* [WHAT THE TASK ASKS]: Update everything from the line containing "This screenshot has height=732, width=884." down to the end of the material by replacing "preset" with "profile" and leaving all else unchanged. Omit the pictures from your answer.

* [DATASET EXCERPTS]:
━━━━━━━━━━━━━━━━

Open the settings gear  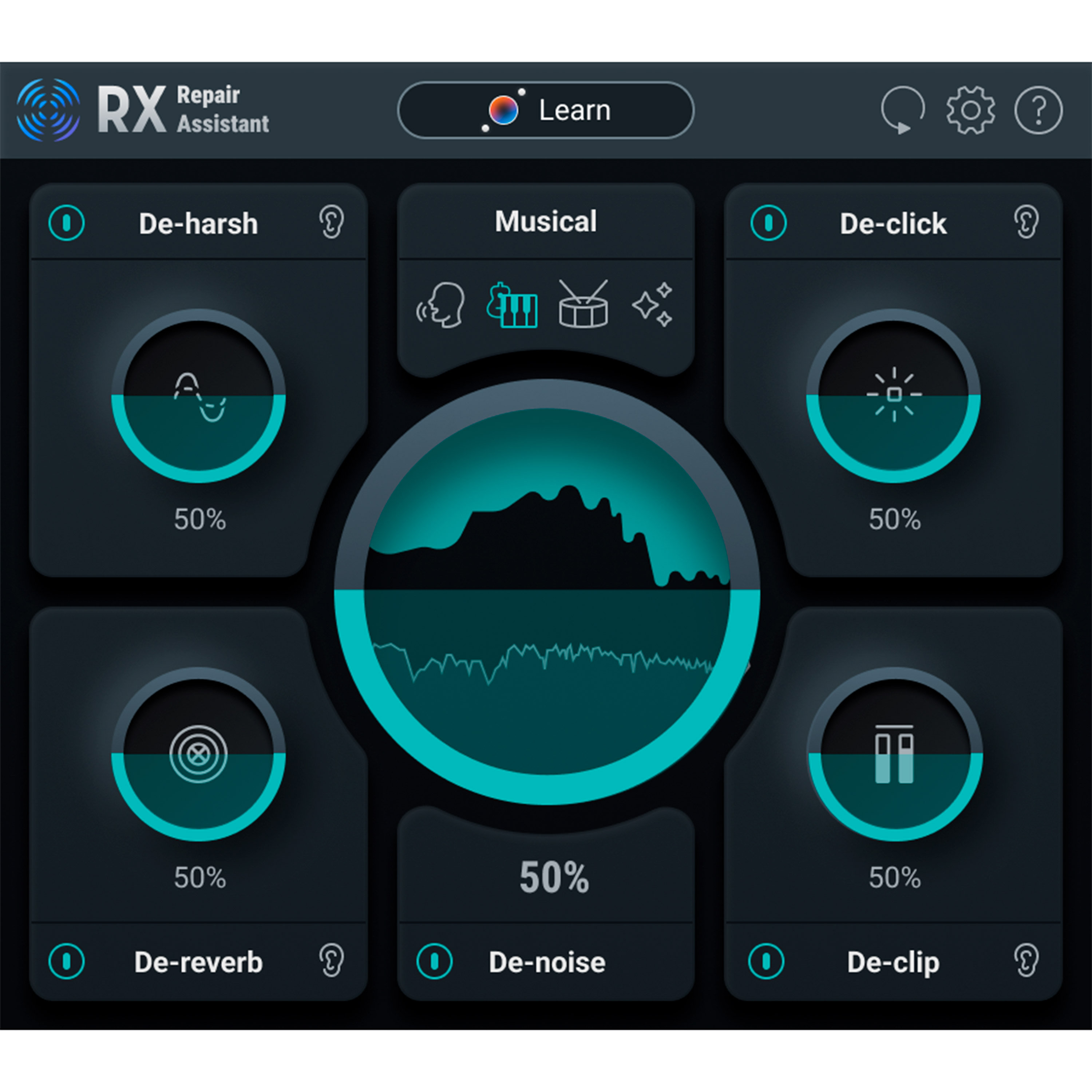(971, 110)
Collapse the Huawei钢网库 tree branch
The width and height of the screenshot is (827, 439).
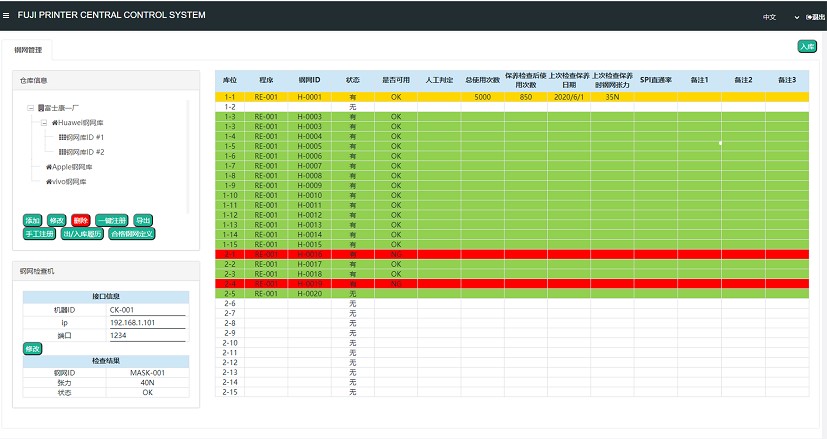(x=45, y=122)
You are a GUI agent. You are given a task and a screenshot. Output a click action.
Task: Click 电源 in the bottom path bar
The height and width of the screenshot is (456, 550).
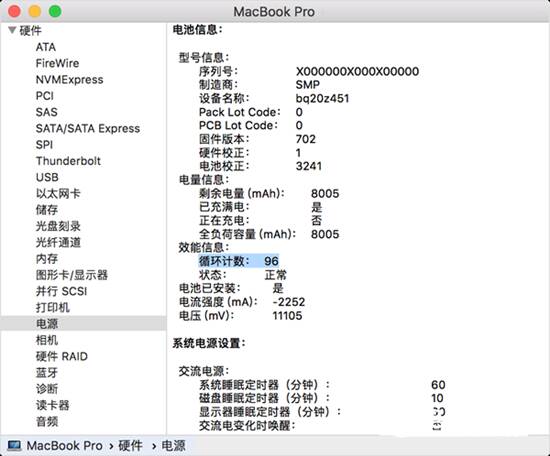point(173,446)
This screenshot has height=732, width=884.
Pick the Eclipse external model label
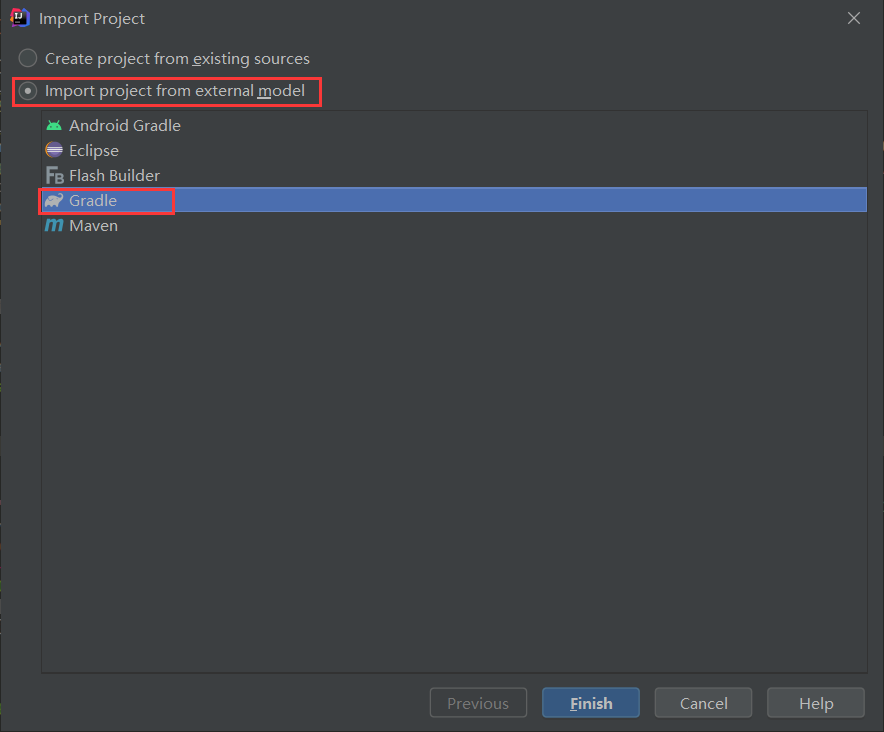(94, 151)
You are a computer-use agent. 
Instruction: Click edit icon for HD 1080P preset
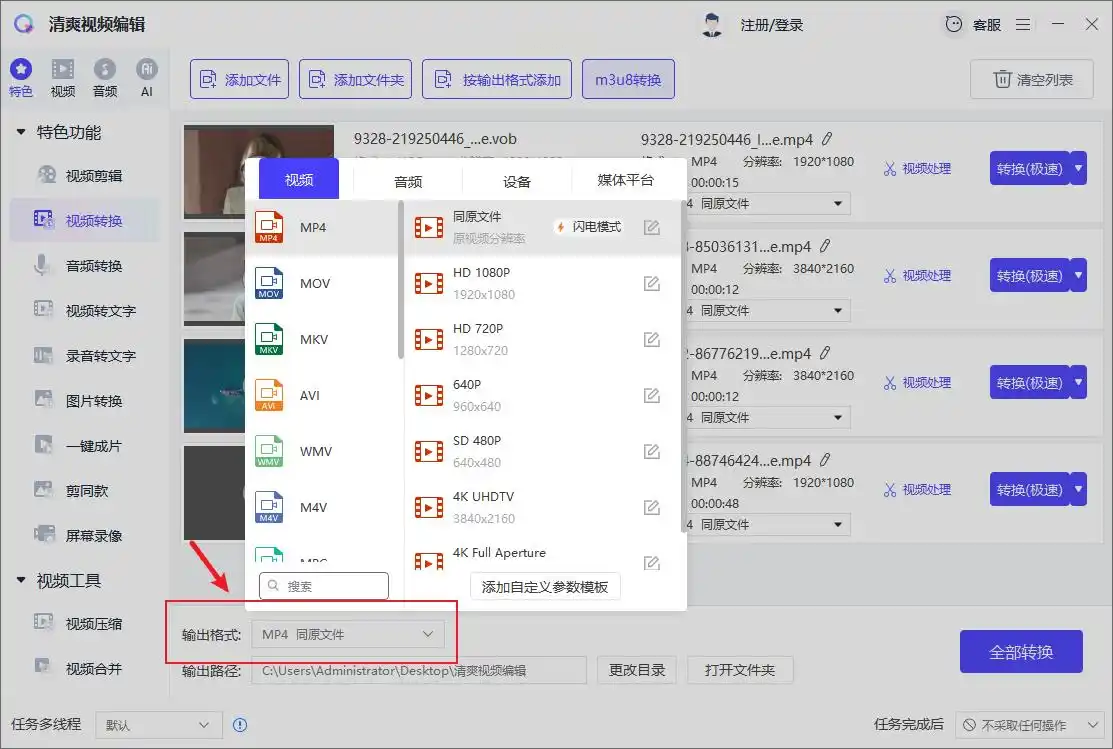point(651,284)
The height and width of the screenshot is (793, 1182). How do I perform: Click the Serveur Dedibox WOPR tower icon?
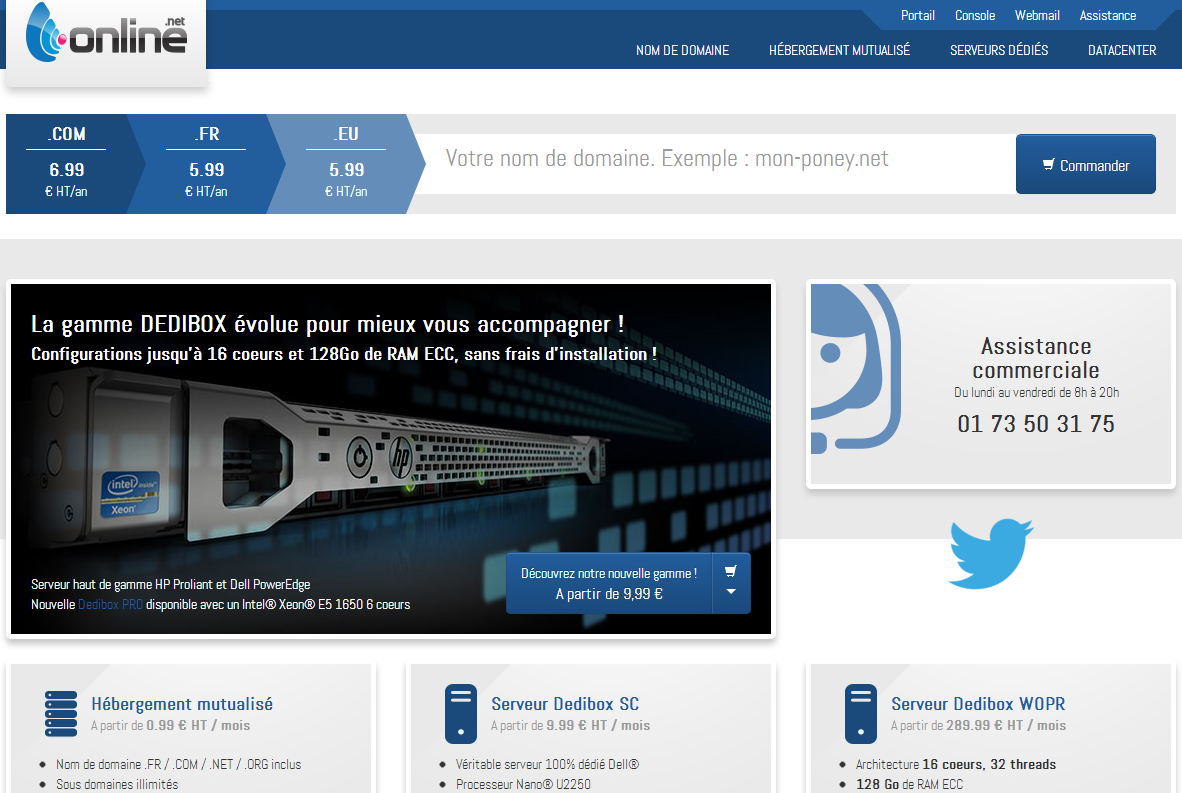pos(861,714)
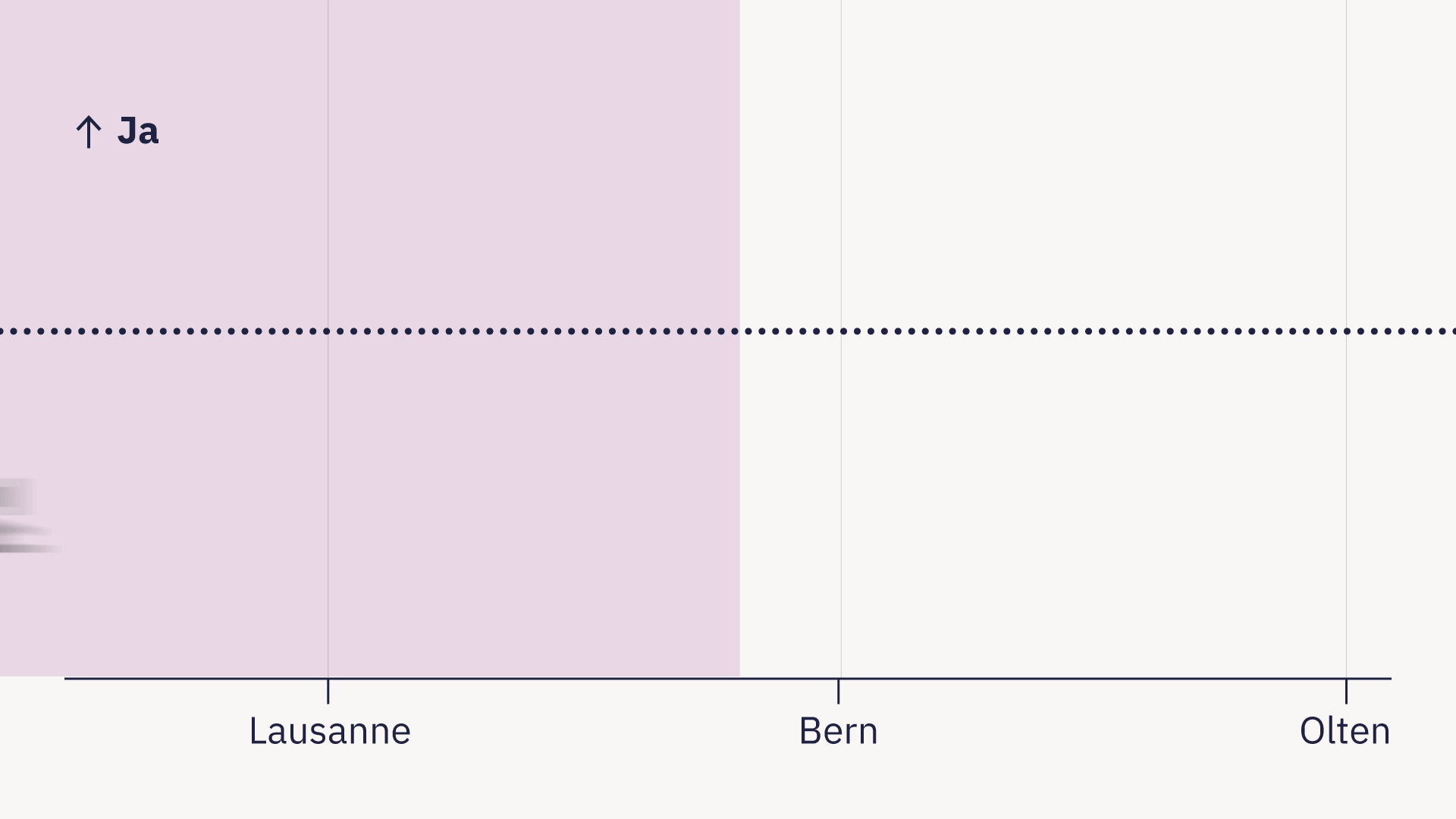
Task: Click the blurred object at left edge
Action: pos(21,516)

━━━━━━━━━━━━━━━━

* [FINAL ANSWER]:
This screenshot has height=732, width=884.
Pick the Eclipse external model label
(94, 151)
You are a computer-use agent. 
Instruction: Click edit icon for HD 1080P profile
point(651,284)
The height and width of the screenshot is (793, 1182). How do I perform: Click the Serveur Dedibox WOPR tower icon?
pos(861,714)
Task: Click the blurred object at left edge
Action: pos(21,516)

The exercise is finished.